# The Grammar of Data Wrangling

Let's go over some of the most used wrangling functions:

**Topic:** `filter()`, `select()`, `mutate()`, `group_by()`, `summarize()`, `arrange()`

You can find much more in the documentation for [wrangling](https://dplyr.tidyverse.org/articles/dplyr.html), `dplyr` [cheatsheet](https://rstudio.github.io/cheatsheets/data-transformation.pdf).


In [None]:
library(dplyr)
library(palmerpenguins)   # provides the penguins dataset
library(tibble)

# Warning messages come from overwritting (masking) variables declared in other packages. 
# So penguins is from the package dataset which is already loaded.
# Then we load palmerpenguins which has penguins, too. 

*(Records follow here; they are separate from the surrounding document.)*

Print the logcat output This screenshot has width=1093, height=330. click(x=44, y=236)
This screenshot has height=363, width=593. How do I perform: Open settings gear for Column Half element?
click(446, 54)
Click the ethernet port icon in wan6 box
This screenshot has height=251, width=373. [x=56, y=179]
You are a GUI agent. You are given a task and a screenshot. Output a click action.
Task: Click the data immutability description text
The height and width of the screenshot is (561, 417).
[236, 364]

# Use this to surpress warning and prevent them from showing
# when you know you're doing the correct thing.

# suppressPackageStartupMessages({
#   library(dplyr)
#   library(palmerpenguins)   # provides penguins and penguins_raw
#   library(tibble)
# })

penguins |> glimpse()

# `filter()`

`filter()` keeps **rows** that match conditions.


In [None]:
# Keep only Adelie penguins
penguins |> 
  filter(species == "Adelie") |>
  glimpse()

Try it:
- Change `"Adelie"` to `"Chinstrap"` or `"Gentoo"`.
- Filter for a specific island (e.g., `"Biscoe"`).
- Filter out missing values with `!is.na(...)`.


In [None]:
# Your work area

In [None]:
# Examples: multiple filter conditions
penguins |>
  filter(
    island == "Biscoe",
    !is.na(sex),
    bill_length_mm >= 40
  ) |>
  glimpse()

## Review: `=` versus `==`

- `=` and `<-` **assign** values (create/overwrite variables).
- `==` **tests** whether two values are equal.

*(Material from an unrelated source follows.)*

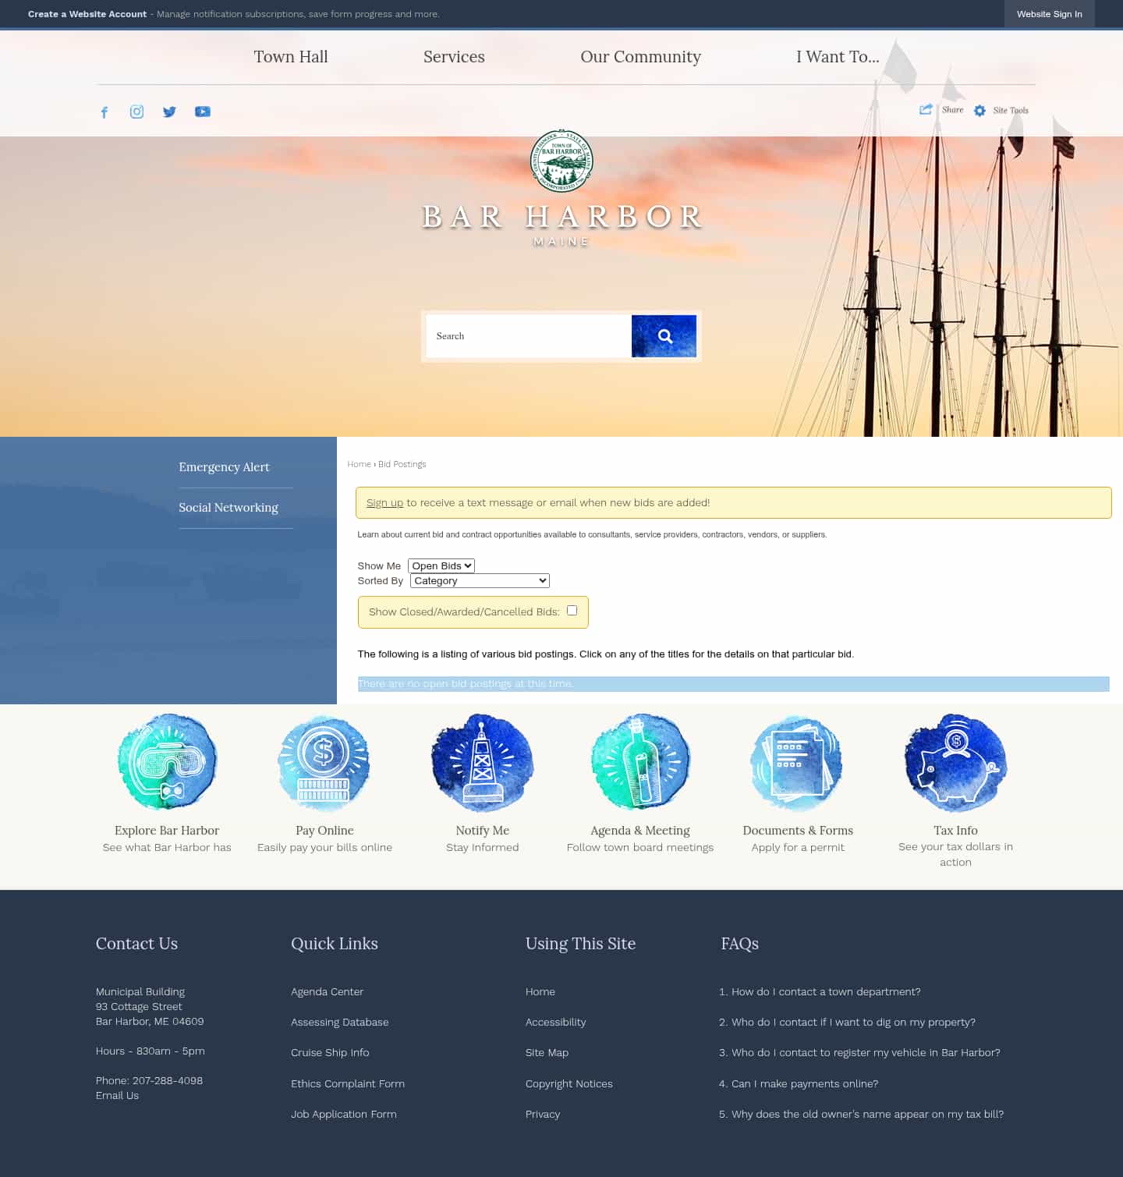Open the Instagram social icon
Viewport: 1123px width, 1177px height.
point(136,112)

So `filter(species == "Adelie")` keeps only rows where the *species* value equals `"Adelie"`.


## `>=` and `<=`

- `>=` means “greater than or equal to”
- `<=` means “less than or equal to”

Example: `filter(body_mass_g >= 4000)` keeps penguins with body mass at least 4000g.


In [None]:
penguins |>
  filter(body_mass_g >= 4000) |>
  glimpse()

# `select()`

`select()` keeps (or reorders) **columns**. You can also rename columns inside `select()`.


In [None]:
penguins |>
  select(
    sex,
    bill_len = bill_length_mm,
    bill_depth = bill_depth_mm,
    flipper = flipper_length_mm,
    mass_g = body_mass_g
  ) |>
  glimpse()

Try it:
- Add or remove columns.
- Rename a column by using `new_name = old_name`.


# `mutate()`

`mutate()` creates **new columns** 

In [None]:
penguins |>
  mutate(
    body_mass_kg = body_mass_g / 1000,
    flipper_length_cm = flipper_length_mm / 10
  ) |>
  select(species, island, sex, body_mass_g, body_mass_kg, flipper_length_mm, flipper_length_cm) |>
  glimpse()

or overwrites existing columns. 

`penguins` is pretty clean. A good reason to overwrite a column might be to change to a more appropriate data type. 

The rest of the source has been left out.